WHAT THE TASK REQUIRES – Scan the data beneath this task and copy each line that includes "agent".

--------------------

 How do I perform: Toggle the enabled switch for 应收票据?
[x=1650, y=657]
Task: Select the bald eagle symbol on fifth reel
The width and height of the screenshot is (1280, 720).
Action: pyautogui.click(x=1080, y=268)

--------------------

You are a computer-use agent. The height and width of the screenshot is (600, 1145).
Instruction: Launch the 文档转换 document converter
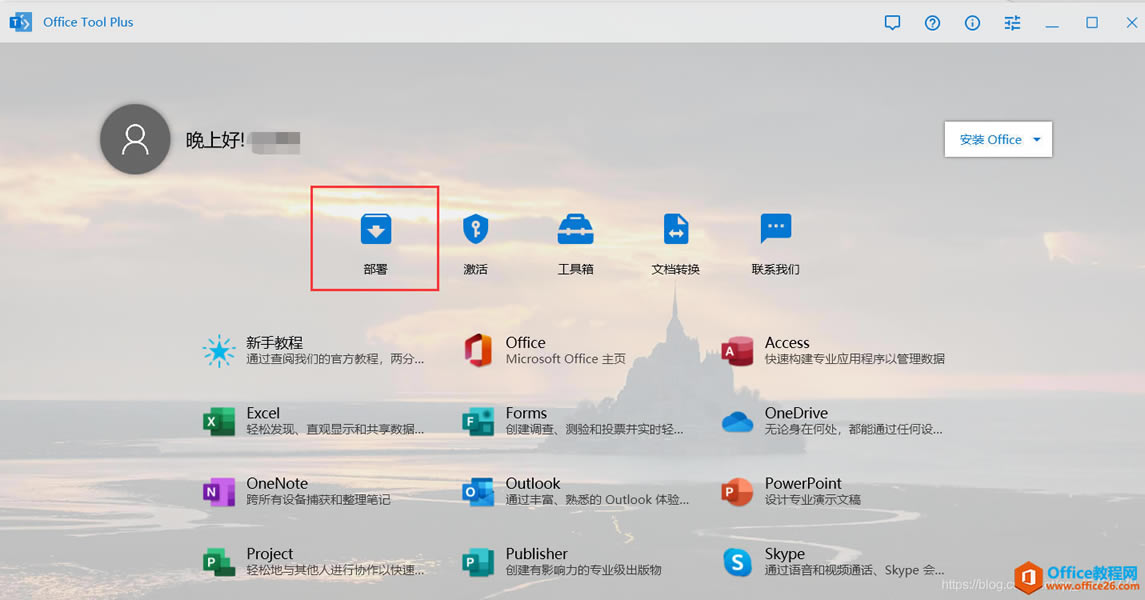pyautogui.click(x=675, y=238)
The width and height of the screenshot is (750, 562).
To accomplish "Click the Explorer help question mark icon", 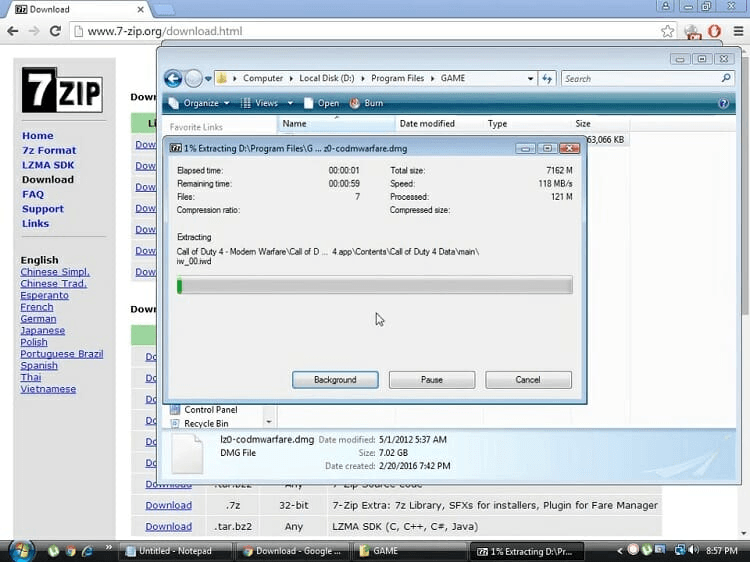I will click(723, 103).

--------------------

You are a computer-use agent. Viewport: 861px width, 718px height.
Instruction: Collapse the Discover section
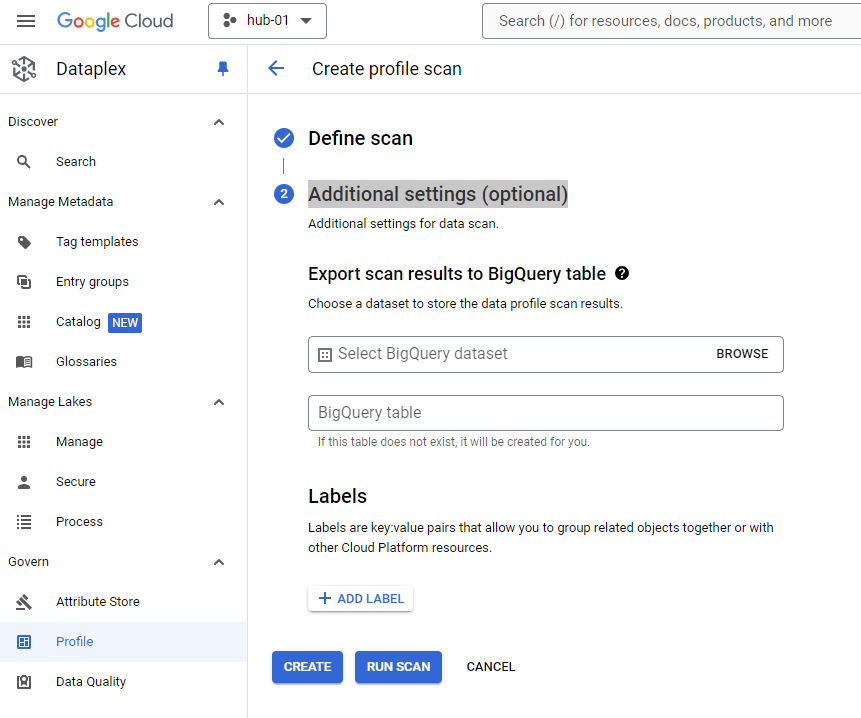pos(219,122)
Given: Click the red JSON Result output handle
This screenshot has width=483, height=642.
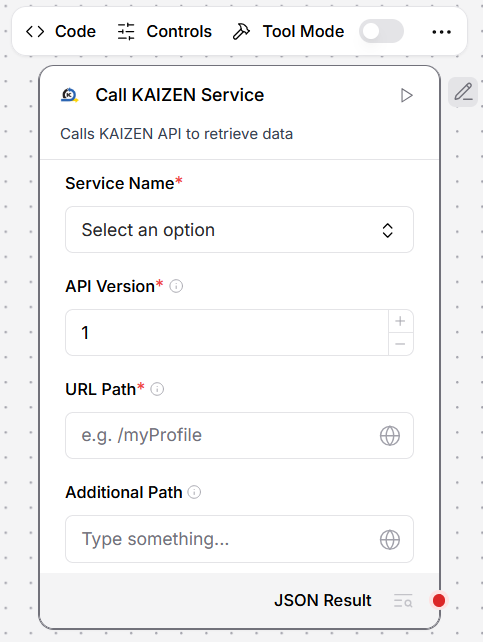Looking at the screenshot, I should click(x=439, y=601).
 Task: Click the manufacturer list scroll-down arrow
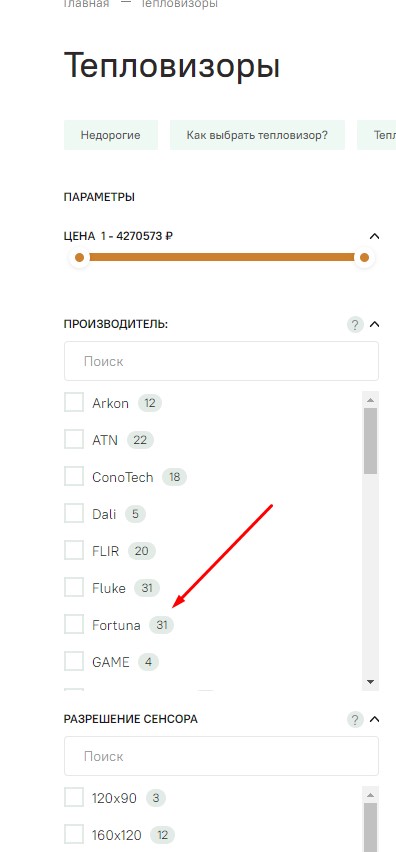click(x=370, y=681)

--------------------

RESULT OF THE TASK –
You are a computer-use agent. The height and width of the screenshot is (600, 1145).
You are a computer-use agent. Viewport: 861px width, 718px height.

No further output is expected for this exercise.